__DATA FOR THIS EXERCISE__
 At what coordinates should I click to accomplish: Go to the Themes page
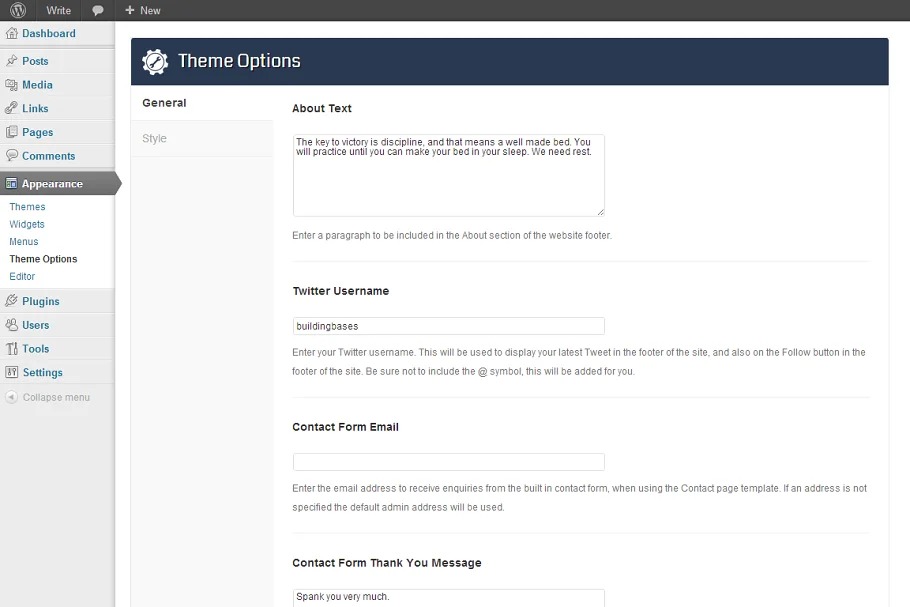tap(27, 207)
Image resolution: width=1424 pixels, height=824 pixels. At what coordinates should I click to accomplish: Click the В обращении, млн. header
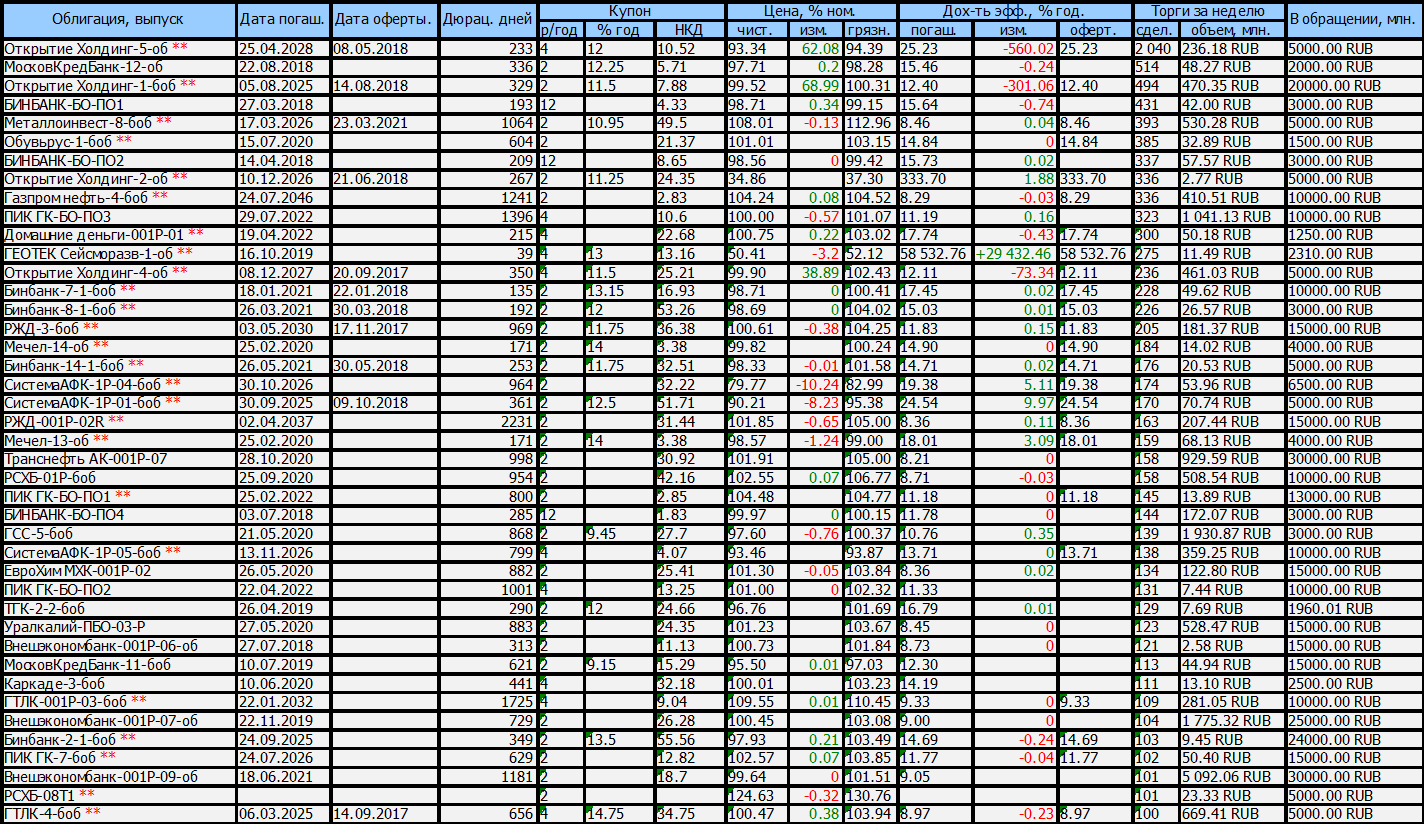coord(1354,20)
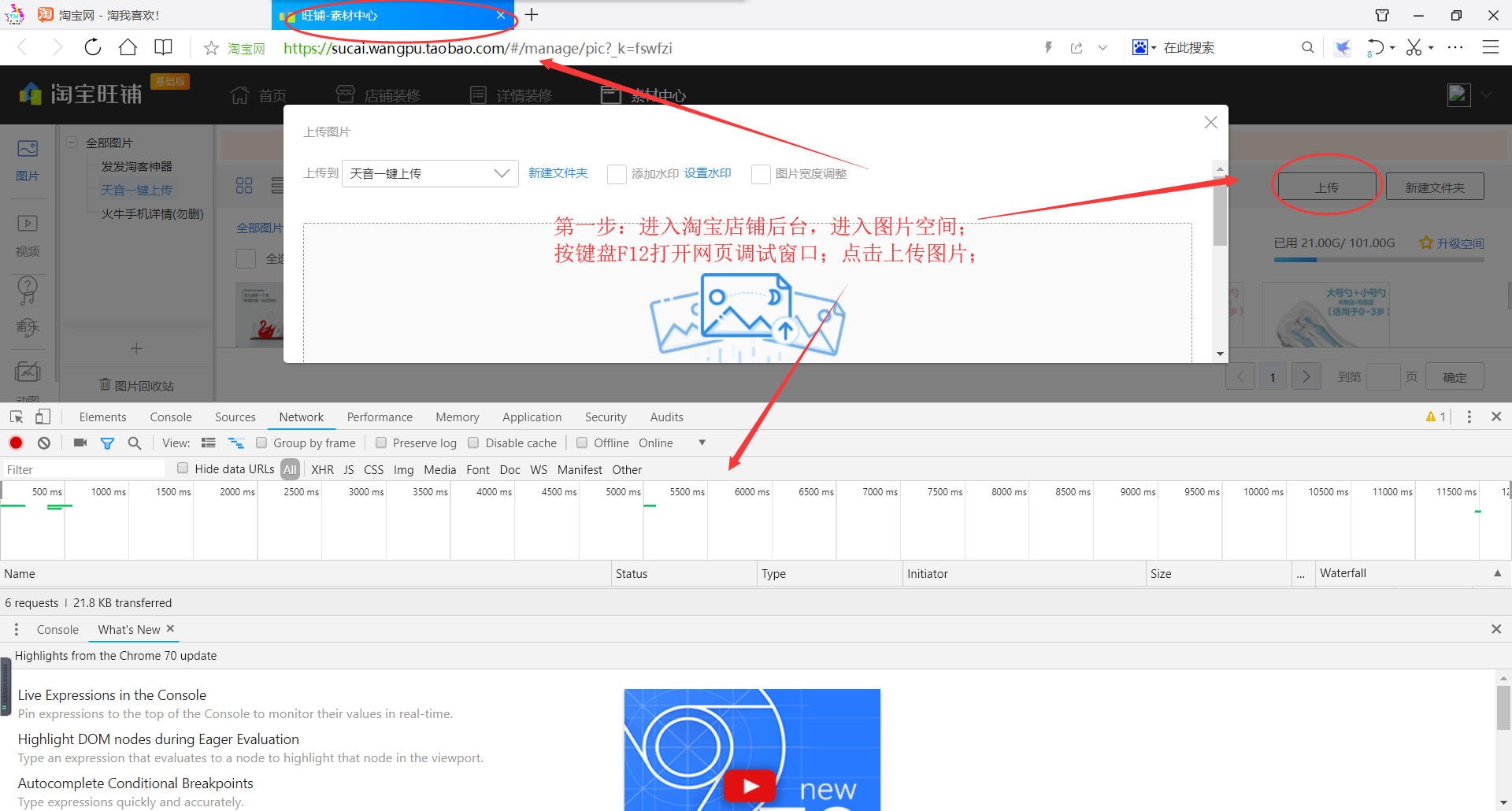Check the Disable cache option
1512x811 pixels.
click(x=474, y=443)
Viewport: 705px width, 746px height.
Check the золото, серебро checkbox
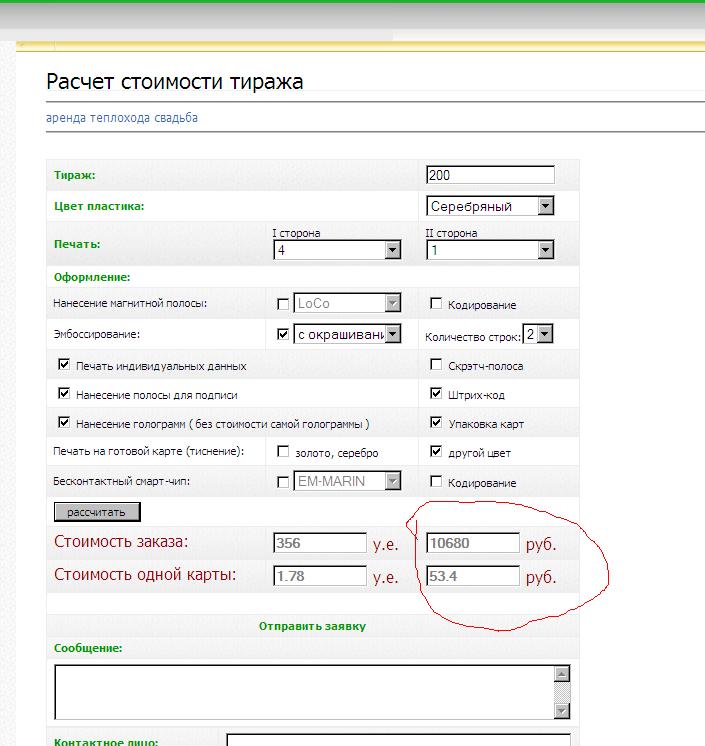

__DIRECTIONS FOR THIS TASK__
The whole of the data above needs retyping exactly, with pictures omitted.

__SOLUTION TO THIS EXERCISE__
 At what coordinates should I click to accomplish: Go to the Themes page
tap(27, 207)
Image resolution: width=1424 pixels, height=824 pixels. At what coordinates should I click to accomplish: Click the В обращении, млн. header
coord(1354,20)
Check the Disable cache option
1512x811 pixels.
click(x=474, y=443)
Viewport: 705px width, 746px height.
Check the золото, серебро checkbox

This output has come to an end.